▶ Exercise prompt: Copy the following lines exactly as they appear.

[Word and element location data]
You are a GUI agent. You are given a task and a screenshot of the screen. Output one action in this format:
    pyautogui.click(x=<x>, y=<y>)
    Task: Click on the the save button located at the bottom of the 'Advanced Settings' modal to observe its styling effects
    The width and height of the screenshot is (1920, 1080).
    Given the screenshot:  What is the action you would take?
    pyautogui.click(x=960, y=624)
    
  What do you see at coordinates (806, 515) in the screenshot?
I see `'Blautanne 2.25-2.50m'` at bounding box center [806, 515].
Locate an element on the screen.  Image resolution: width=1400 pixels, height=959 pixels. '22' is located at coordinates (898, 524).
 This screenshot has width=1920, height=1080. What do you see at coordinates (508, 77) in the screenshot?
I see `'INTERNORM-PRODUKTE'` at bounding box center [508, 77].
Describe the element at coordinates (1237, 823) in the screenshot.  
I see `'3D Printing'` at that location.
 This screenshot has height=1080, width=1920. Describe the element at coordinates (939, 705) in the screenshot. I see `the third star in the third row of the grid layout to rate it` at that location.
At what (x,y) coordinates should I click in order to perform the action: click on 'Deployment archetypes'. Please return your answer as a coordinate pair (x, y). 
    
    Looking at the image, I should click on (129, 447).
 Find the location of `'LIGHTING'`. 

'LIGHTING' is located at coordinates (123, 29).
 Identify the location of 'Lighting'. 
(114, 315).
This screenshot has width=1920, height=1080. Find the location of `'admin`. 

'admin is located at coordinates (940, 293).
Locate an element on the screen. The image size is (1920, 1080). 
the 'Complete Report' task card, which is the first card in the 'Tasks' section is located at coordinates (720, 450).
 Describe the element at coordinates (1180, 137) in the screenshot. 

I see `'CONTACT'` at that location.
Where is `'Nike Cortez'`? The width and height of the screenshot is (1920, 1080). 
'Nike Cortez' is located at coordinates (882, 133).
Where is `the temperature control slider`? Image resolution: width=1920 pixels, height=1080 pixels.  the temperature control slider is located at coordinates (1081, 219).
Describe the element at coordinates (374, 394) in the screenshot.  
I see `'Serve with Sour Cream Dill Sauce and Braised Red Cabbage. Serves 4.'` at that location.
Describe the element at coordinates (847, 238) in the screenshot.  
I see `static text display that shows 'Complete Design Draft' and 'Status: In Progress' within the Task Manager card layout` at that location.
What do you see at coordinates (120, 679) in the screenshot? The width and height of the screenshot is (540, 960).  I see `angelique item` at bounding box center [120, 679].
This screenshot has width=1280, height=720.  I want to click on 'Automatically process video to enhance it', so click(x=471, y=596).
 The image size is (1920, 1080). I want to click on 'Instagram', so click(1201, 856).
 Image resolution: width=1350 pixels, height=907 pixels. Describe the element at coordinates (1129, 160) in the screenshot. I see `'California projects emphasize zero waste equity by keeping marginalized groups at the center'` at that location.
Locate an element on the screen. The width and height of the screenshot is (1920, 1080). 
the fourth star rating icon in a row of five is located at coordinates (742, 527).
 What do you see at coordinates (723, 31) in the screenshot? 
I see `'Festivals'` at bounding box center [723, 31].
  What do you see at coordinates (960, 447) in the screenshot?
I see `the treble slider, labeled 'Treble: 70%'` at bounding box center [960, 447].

▶ Correct response:
You are a GUI agent. You are given a task and a screenshot of the screen. Output one action in this format:
    pyautogui.click(x=<x>, y=<y>)
    Task: Click on the the save button located at the bottom of the 'Advanced Settings' modal to observe its styling effects
    The width and height of the screenshot is (1920, 1080).
    Given the screenshot:  What is the action you would take?
    pyautogui.click(x=960, y=624)
    
  What do you see at coordinates (806, 515) in the screenshot?
I see `'Blautanne 2.25-2.50m'` at bounding box center [806, 515].
Locate an element on the screen.  Image resolution: width=1400 pixels, height=959 pixels. '22' is located at coordinates (898, 524).
 This screenshot has width=1920, height=1080. What do you see at coordinates (508, 77) in the screenshot?
I see `'INTERNORM-PRODUKTE'` at bounding box center [508, 77].
Describe the element at coordinates (1237, 823) in the screenshot.  
I see `'3D Printing'` at that location.
 This screenshot has height=1080, width=1920. Describe the element at coordinates (939, 705) in the screenshot. I see `the third star in the third row of the grid layout to rate it` at that location.
At what (x,y) coordinates should I click in order to perform the action: click on 'Deployment archetypes'. Please return your answer as a coordinate pair (x, y). 
    
    Looking at the image, I should click on (129, 447).
 Find the location of `'LIGHTING'`. 

'LIGHTING' is located at coordinates (123, 29).
 Identify the location of 'Lighting'. 
(114, 315).
This screenshot has width=1920, height=1080. Find the location of `'admin`. 

'admin is located at coordinates (940, 293).
Locate an element on the screen. The image size is (1920, 1080). 
the 'Complete Report' task card, which is the first card in the 'Tasks' section is located at coordinates (720, 450).
 Describe the element at coordinates (1180, 137) in the screenshot. 

I see `'CONTACT'` at that location.
Where is `'Nike Cortez'`? The width and height of the screenshot is (1920, 1080). 
'Nike Cortez' is located at coordinates (882, 133).
Where is `the temperature control slider`? Image resolution: width=1920 pixels, height=1080 pixels.  the temperature control slider is located at coordinates (1081, 219).
Describe the element at coordinates (374, 394) in the screenshot.  
I see `'Serve with Sour Cream Dill Sauce and Braised Red Cabbage. Serves 4.'` at that location.
Describe the element at coordinates (847, 238) in the screenshot.  
I see `static text display that shows 'Complete Design Draft' and 'Status: In Progress' within the Task Manager card layout` at that location.
What do you see at coordinates (120, 679) in the screenshot? The width and height of the screenshot is (540, 960).  I see `angelique item` at bounding box center [120, 679].
This screenshot has width=1280, height=720.  I want to click on 'Automatically process video to enhance it', so click(x=471, y=596).
 The image size is (1920, 1080). I want to click on 'Instagram', so click(1201, 856).
 Image resolution: width=1350 pixels, height=907 pixels. Describe the element at coordinates (1129, 160) in the screenshot. I see `'California projects emphasize zero waste equity by keeping marginalized groups at the center'` at that location.
Locate an element on the screen. The width and height of the screenshot is (1920, 1080). 
the fourth star rating icon in a row of five is located at coordinates (742, 527).
 What do you see at coordinates (723, 31) in the screenshot? 
I see `'Festivals'` at bounding box center [723, 31].
  What do you see at coordinates (960, 447) in the screenshot?
I see `the treble slider, labeled 'Treble: 70%'` at bounding box center [960, 447].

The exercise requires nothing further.